In November, the EPA’s Office of Inspector General (OIG) told Congress that it had closed its investigations of Pruitt, including the Chick-Fil-A matter and his suspicious apartment rental from a lobbyist whose clients included Smithfield Foods, which has tangled with the EPA over its practice of dumping hog waste into Chesapeake Bay. “Mr. Pruitt resigned prior to being interviewed by investigators,” the OIG wrote in a summary that it presented to Congress. “For that reason, the OIG deemed that the result of the investigation was inconclusive. The case will be closed.”

This is partly because the OIG’s investigative powers become much weaker once an official leaves office. (It’s also worth noting that Andrew Wheeler, Pruitt’s successor at the EPA, has similar alleged conflicts of interest, though none yet involving sandwiches.)

If Zinke gets the same pass, that’s too bad, because Zinke seems, based on the best available evidence, to have violated conflict of interest rules.

According to reporting from Politico, Zinke’s own records, and testimony from a person who was there, revealed that, before his wife signed off on the project, Zinke met with Lesar at his office at the Interior Department headquarters—then retired to a nearby beer garden to discuss the development in detail. “Ryan—our development plan and your park project are an absolute grand slam,” wrote one of the developers in an email to Zinke post–beer garden. “I have never been more excited about a development as I am about this one.”

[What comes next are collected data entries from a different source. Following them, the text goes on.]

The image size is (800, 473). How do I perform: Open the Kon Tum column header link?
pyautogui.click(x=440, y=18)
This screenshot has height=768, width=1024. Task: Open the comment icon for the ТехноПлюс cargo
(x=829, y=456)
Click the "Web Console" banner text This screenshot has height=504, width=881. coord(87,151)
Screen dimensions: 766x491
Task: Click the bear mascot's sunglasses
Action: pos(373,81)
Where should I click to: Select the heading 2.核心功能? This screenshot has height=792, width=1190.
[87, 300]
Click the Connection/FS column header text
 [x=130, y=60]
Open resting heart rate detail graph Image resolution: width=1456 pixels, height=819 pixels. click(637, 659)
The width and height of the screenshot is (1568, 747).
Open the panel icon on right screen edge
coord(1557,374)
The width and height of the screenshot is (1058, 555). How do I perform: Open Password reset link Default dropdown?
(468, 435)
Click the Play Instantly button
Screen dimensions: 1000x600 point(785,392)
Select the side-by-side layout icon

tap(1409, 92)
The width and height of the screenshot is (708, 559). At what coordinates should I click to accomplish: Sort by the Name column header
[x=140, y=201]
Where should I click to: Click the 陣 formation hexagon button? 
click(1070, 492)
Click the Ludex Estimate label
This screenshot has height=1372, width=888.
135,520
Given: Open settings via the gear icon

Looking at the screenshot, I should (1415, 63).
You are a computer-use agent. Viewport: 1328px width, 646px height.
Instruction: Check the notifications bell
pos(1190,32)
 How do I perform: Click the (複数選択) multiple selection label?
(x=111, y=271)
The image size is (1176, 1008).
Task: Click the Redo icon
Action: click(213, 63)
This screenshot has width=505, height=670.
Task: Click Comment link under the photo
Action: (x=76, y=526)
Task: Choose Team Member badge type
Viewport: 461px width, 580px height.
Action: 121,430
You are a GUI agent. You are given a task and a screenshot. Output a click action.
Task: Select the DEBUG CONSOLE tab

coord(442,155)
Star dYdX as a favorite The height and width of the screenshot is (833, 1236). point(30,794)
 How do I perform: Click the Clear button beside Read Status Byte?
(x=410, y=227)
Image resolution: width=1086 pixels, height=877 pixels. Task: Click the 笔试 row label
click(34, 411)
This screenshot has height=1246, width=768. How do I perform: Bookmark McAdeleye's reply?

The microbrewery isn’t Zinke’s only misstep. He’s been irresponsible with EPA funds; been suspiciously in alignment with the oil and gas industry when it comes to matters like the endangered sage-grouse, offshore oil drilling, and the Arctic National Wildlife Refuge; and ignored the sovereignty of tribal governments, possibly at the behest of MGM Resorts International. None of these, though, is as clear-cut a case of potential misconduct as Microbrewgate.

If the Justice Department were to pursue a case against Zinke, it would be for violating federal conflict of interest law. If he were found guilty, he could face up to five years in prison and a $50,000 fine for each violation. But that’s a big “if” right now. The attorney general has discretion over whether to bring the charges. In June, when the Chick-fil A story came out, several members of Congress wrote a letter to the attorney general’s office, asking it to bring charges against Pruitt, but to no avail. 

That all could change January 3, when 100 new US representatives—many of them very interested in what has been going on with America’s public lands—take office. “There's going to be a flood of oversight and investigative demands," Gerry Connolly, a Democrat from Virginia, the ranking member of the House Oversight Subcommittee on Government Operations, told E&E News. "Our challenge is going to be to prioritize,” said Illinois representative Bobby Rush in the same story, adding that EPA officials could expect to spend so much time testifying to Congress that they might as well find an office to sleep in nearby. One of those officials, Connolly added, was likely to be Andrew Wheeler. “I don't think he'll have time to roll back any more regulations."

There is precedent for EPA officials facing criminal charges even after they resign. In the 1980s, the Reagan administration stacked the EPA with appointees who had dubious connections to the same industries that the EPA was supposed to regulate. Some 20 appointees ultimately resigned, and one, Rita M. Lavelle, former chief of the EPA's toxic waste programs, was sentenced to six months in prison and fined $10,000 for lying to Congress in a case known as Sewergate.

Scott Pruitt was, notoriously, collecting donations for his legal defense fund while he was still at the EPA. No word as to whether Zinke has something similar. But if he doesn’t, it might be time for him to start.